En substance la déclaration stipule :

-L’établissement de l’Etat national constitutionnel démocratique moderne, fondé sur la séparation des pouvoirs et des institutions. C’est l’Etat qui définit le cadre de la gouvernance, et garantit les droits et devoirs de chacun de ses membres sur un même pied d’égalité. Le pouvoir de la législation doit être entre les mains des députés du peuple conformément.

-La déclaration précise à ce titre que l’Islam n’a connu, ni dans sa civilisation ni dans son histoire, ce qui est répandu dans d’autres cultures comme l’Etat religieux et clérical qui a dominé les gens et dont l’humanité a souffert lors de certaines périodes de l’Histoire.

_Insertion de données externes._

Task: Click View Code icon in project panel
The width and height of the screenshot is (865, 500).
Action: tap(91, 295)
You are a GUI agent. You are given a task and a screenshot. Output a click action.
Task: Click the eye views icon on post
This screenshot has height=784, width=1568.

-Les principes de la Charia islamique doivent rester « la source essentielle de la législation » -comme c’est le cas actuellement – et les adeptes des autres religions monothéistes pourraient avoir recours à leurs propres tribunaux concernant les affaires de statut personnel.

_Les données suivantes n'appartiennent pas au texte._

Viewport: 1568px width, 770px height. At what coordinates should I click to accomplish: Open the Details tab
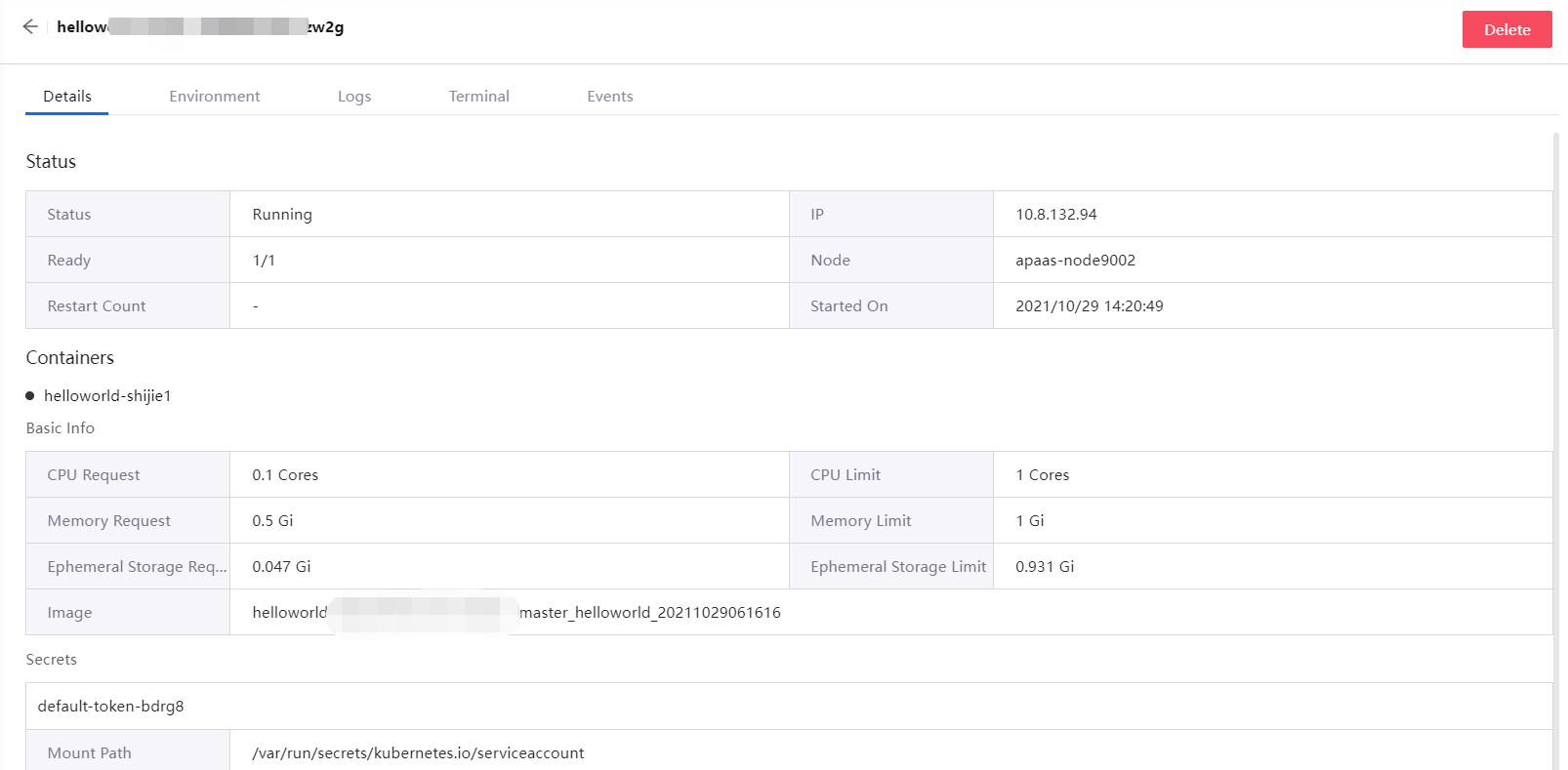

-L’adoption d’un système démocratique, fondé sur une élection directe libre qui est l’expression moderne pour mettre en forme les principes de la Choura islamique, y compris les garanties de la pluralité politique, le transfert pacifique du pouvoir, la détermination des spécifications et le contrôle de la rétribution des responsables devant les représentants du peuple.

-L’attachement au système des libertés fondamentales dans la pensée et l’opinion, en respectant totalement les droits de l’homme, de la femme et de l’enfant, la citoyenneté de chacun et la non distinction fondée sur la religion ou la race. La déclaration met l’accent sur le principe du pluralisme ainsi que le respect des trois religions monothéistes.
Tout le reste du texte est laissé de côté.